___ Text segment

Several talks and papers addressed AI techniques for legal data retrieval systems. Artificial intelligence developers recognize that the more work put into a database, the more structure and benefit it offers. A computer can establish a structure.

Conference participants also considered legal “decision support systems”. A decision support system would interface with an expert system to help a lawyer with administrative tasks (interviewing, drafting, billing, scheduling, corresponding) and with substantive legal advice. One example is a UK project aimed at helping those who draft legislation regarding Social Security benefits.

Few commercial legal AI applications exist because there is a short supply of both knowledge engineers — those who can take expertise and fashion an AI knowledge base — and legal experts willing to make available their expertise.

(Rees Morrison; THE LAWYER’S PC; 1 August 1987; pp1-6)

Again, an item that could have been written yesterday. So if they had AI, expert systems, and other “decision support” software then, why is it only becoming fashionable now?

Of course, machine learning and the internet were immature technologies 30 years ago. Insightful Sydney business lawyer and strategist Noric Dilanchian (@noricd) recently wrote a piece called ”Internet of things enhancing old with new”. Noric referred to a Harvard Business Review item titled “How Smart, Connected Products Are Transforming Competition.”

The image for his post is taken from that Harvard article. It shows how the “Internet of Things” (IoT) is enhancing the technology of the 12,000 year old industry of farming.

SHL-slaw

Click to see full size of this image.

Maybe tractors in the hands of farmers could be compared to basic computers in the hands of lawyers? While the tractors themselves are getting smarter and hence more capable, the fact they are a part of an emerging “system of systems” is new. That is the foundation of the “Fourth industrial revolution” a fusion of the physical, digital and biological worlds through the “Internet of Everything”.

______
___ Records

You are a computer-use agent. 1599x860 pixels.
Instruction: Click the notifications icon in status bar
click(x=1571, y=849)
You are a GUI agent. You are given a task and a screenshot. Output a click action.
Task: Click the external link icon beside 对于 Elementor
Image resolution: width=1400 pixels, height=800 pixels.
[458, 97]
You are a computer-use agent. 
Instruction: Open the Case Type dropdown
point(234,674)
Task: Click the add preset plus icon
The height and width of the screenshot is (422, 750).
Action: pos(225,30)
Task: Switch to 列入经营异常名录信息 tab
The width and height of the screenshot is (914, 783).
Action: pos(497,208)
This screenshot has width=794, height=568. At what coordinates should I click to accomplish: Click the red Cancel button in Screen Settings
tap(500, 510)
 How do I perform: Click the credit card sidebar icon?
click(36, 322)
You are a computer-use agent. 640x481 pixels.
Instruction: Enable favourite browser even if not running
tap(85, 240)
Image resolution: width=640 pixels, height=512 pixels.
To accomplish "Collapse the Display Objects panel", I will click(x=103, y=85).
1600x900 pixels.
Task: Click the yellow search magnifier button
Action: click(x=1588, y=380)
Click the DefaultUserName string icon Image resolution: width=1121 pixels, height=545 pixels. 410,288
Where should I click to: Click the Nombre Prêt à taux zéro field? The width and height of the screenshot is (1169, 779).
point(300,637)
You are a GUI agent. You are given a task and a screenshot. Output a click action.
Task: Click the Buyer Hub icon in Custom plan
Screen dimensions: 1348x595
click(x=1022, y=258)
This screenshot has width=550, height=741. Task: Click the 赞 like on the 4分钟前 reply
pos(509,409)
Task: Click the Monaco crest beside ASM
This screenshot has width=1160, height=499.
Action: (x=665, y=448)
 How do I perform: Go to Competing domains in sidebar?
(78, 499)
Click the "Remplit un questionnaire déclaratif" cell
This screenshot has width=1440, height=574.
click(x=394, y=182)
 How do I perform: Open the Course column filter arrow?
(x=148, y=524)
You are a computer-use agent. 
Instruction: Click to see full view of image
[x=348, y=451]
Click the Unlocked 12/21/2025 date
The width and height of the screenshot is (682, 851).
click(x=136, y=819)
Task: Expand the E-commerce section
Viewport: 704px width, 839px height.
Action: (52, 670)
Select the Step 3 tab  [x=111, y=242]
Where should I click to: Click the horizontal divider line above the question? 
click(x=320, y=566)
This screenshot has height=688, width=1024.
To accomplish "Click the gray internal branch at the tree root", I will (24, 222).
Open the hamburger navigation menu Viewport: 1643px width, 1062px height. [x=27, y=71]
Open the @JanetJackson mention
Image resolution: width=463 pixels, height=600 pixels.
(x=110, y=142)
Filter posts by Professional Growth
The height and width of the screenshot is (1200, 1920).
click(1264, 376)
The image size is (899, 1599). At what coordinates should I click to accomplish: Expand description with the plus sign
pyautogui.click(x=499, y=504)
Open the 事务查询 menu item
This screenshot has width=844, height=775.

______

- **Exercise tasks**:
- 1) Return the part of the text on legal AI starting at "The image for" and ending at "of this image.", copied word for word.
- 2) List the administrative tasks that the text on legal AI says a decision support system would help a lawyer with.
- 3) According to the text on legal AI, how old is the industry of farming?

- **Outputs for the tasks**:
- 1)
The image for his post is taken from that Harvard article. It shows how the “Internet of Things” (IoT) is enhancing the technology of the 12,000 year old industry of farming.

SHL-slaw

Click to see full size of this image.

- 2) Interviewing, drafting, billing, scheduling, corresponding

- 3) 12,000 years old